Regulation 1.15A(4) does not apply to a case involving this class of visa.
Regulation 1.15A(5) provides:
“(5) If 2 persons have been living together at the same address for 6 months or longer, that fact is to be taken to be strong evidence that the relationship is genuine and continuing, but a relationship of shorter duration is not to be taken not to be genuine and continuing only for that reason”.
The provisions of the sub-reg (2A) do not appear to have been specifically considered by the Tribunal or the delegate but I do not think anything turns on that. The applicant was contending that the period of living together was well over the 12 months referred to in that sub-regulation in any event.
Clearly, no purpose would be served in a detailed consideration of whether the relationship between the applicant and the nominator amounts to a spousal relationship if, in any event, the Sch 3 criteria cannot be met. Logically, it would follow that the Sch 3 exercise be conducted first. That is what the Tribunal appears to have done. All that the Tribunal say about this applicant’s case must be seen in this light. The task the Tribunal sets itself at the outset is to see whether compelling reasons exist not to apply the Sch 3 criteria.
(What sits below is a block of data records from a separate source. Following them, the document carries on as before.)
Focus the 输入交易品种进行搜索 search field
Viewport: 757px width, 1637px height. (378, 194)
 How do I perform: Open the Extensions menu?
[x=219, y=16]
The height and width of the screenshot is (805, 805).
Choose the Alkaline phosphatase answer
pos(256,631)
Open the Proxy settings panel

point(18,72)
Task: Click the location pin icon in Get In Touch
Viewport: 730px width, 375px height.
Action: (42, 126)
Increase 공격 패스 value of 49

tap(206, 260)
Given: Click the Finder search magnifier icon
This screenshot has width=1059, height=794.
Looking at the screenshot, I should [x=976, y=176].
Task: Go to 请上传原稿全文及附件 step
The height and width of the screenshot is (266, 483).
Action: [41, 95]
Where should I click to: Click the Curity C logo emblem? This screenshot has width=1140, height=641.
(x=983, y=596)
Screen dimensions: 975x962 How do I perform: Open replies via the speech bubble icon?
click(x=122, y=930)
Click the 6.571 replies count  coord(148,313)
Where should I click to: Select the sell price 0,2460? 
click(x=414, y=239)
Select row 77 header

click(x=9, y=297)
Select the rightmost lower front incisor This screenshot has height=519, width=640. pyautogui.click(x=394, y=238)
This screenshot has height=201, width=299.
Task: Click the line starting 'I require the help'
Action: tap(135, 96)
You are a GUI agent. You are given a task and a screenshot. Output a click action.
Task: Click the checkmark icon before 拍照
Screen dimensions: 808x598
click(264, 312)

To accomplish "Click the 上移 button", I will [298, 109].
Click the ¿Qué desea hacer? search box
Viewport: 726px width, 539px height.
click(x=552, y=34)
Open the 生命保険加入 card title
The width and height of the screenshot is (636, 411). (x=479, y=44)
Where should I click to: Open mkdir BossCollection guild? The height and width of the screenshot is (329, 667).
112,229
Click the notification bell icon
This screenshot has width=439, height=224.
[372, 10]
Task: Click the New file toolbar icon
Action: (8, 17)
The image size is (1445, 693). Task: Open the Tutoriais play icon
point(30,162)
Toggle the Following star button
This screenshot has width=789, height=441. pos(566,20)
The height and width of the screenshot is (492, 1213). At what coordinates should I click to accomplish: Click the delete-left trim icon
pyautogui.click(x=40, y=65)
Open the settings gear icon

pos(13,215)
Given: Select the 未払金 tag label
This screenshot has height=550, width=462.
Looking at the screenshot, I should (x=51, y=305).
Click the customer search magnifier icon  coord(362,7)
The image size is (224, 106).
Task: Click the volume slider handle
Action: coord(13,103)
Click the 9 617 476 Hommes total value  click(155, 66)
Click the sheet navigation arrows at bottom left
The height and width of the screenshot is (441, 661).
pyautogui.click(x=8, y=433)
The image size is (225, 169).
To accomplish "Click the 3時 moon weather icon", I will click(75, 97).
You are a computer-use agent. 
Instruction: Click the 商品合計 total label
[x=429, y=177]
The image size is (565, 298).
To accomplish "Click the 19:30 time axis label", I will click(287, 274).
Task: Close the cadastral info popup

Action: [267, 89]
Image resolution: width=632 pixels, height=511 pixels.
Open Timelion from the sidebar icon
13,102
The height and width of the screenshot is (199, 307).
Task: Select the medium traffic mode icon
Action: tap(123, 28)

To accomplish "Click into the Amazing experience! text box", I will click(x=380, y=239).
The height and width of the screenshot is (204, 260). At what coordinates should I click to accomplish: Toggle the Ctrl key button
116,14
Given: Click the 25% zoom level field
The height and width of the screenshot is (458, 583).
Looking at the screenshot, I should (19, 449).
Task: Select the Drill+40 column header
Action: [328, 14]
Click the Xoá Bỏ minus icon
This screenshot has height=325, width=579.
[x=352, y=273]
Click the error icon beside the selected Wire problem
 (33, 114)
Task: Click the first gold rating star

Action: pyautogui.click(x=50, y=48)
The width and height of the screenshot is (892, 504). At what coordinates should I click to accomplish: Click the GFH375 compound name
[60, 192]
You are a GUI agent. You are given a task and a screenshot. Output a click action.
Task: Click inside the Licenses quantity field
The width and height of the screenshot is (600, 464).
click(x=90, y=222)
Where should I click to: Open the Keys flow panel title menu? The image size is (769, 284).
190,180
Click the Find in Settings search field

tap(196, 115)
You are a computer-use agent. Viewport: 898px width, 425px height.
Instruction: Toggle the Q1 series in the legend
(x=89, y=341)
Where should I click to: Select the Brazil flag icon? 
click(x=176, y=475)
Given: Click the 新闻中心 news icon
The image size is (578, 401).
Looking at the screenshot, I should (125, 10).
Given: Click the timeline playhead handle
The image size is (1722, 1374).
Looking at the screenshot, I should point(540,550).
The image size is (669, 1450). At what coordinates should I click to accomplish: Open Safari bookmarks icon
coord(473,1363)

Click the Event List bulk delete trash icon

Ultimately, that issue is resolved unfavourably to the applicant. The reg 1.15A exercise is never undertaken in itself. The Tribunal does not reach the stage where it is necessary to embark upon that process.
At par 57 (CB 147) of its Reasons, the Tribunal states:
“As stated elsewhere the Tribunal is satisfied on the evidence before it that the review applicant and the nominator have been in a relationship since 1999 and that they intend to marry as soon as the nominator completes her studies. They are known to each others family and friends and the Tribunal accepts that they have a strong emotional commitment to each other. However as the Tribunal has found that the relationship between the review applicant and the nominator was not a spousal relationship in March 2000 the Tribunal has no choice but to affirm the decision of the delegate”.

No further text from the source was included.